Instructions to follow – Starting with the first line of the data that follows, transcribe every line verbatim until the line containing "Task: Click the app icon in title bar" has been transcribed.
(Data excerpts)
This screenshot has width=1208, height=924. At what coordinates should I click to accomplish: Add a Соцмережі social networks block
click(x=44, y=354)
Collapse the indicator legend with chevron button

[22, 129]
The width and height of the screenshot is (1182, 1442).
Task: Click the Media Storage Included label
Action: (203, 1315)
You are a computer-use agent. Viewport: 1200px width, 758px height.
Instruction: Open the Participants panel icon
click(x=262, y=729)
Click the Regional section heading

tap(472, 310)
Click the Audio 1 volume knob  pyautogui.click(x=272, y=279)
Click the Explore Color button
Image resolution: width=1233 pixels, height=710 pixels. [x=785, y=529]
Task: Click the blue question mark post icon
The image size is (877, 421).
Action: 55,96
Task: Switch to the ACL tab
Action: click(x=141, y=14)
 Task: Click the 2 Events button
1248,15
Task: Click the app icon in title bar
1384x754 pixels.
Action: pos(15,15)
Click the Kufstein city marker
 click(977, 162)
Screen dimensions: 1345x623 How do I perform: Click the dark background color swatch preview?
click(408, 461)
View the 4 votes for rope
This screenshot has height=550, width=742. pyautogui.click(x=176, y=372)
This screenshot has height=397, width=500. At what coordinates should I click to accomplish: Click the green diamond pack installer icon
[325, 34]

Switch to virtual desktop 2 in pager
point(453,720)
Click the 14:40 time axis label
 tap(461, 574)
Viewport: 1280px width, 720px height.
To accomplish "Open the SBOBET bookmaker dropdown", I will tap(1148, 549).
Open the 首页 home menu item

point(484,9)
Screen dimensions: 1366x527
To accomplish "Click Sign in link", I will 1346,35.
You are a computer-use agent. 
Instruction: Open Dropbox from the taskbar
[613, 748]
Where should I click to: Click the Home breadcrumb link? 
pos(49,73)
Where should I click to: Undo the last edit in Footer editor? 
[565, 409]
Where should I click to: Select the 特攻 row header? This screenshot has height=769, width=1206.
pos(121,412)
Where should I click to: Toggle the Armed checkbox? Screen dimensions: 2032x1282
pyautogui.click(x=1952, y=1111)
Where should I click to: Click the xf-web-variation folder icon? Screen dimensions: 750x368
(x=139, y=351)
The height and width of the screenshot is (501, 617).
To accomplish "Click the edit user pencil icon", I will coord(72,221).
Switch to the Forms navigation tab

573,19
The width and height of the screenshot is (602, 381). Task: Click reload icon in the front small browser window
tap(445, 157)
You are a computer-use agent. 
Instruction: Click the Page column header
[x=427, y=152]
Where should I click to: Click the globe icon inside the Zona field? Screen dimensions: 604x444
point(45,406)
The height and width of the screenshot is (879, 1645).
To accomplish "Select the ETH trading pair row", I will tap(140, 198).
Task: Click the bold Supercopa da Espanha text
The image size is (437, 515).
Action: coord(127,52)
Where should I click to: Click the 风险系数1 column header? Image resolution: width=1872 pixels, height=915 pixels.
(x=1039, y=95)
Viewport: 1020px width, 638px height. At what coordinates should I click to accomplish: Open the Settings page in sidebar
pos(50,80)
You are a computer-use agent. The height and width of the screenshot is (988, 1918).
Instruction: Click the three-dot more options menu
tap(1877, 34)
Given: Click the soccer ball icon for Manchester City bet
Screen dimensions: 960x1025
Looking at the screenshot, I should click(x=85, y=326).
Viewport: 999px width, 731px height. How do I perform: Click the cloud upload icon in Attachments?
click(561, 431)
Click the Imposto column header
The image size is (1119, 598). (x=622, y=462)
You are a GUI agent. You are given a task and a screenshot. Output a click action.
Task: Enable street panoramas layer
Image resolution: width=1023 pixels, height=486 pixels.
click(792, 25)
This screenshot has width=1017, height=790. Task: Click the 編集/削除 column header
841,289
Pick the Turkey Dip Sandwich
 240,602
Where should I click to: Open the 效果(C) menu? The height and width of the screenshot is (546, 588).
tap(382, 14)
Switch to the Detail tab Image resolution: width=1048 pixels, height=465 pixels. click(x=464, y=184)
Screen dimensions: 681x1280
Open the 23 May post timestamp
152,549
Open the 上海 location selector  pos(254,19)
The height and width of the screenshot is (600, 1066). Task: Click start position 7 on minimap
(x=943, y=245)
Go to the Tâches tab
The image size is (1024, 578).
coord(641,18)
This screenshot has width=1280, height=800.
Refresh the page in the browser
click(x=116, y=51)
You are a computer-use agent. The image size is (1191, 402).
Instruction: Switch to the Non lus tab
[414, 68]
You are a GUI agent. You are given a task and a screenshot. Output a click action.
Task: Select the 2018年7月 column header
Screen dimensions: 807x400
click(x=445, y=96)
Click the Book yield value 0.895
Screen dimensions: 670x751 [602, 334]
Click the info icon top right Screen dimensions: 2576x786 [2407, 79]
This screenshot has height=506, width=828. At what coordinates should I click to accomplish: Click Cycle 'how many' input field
(End Data excerpts)
Answer to this exercise –
This screenshot has width=1208, height=924. At what coordinates should I click to accomplish: Add a Соцмережі social networks block
click(x=44, y=354)
Collapse the indicator legend with chevron button

[22, 129]
The width and height of the screenshot is (1182, 1442).
Task: Click the Media Storage Included label
Action: (203, 1315)
You are a computer-use agent. Viewport: 1200px width, 758px height.
Instruction: Open the Participants panel icon
click(x=262, y=729)
Click the Regional section heading

tap(472, 310)
Click the Audio 1 volume knob  pyautogui.click(x=272, y=279)
Click the Explore Color button
Image resolution: width=1233 pixels, height=710 pixels. [x=785, y=529]
Task: Click the blue question mark post icon
The image size is (877, 421).
Action: 55,96
Task: Switch to the ACL tab
Action: click(x=141, y=14)
 Task: Click the 2 Events button
1248,15
Task: Click the app icon in title bar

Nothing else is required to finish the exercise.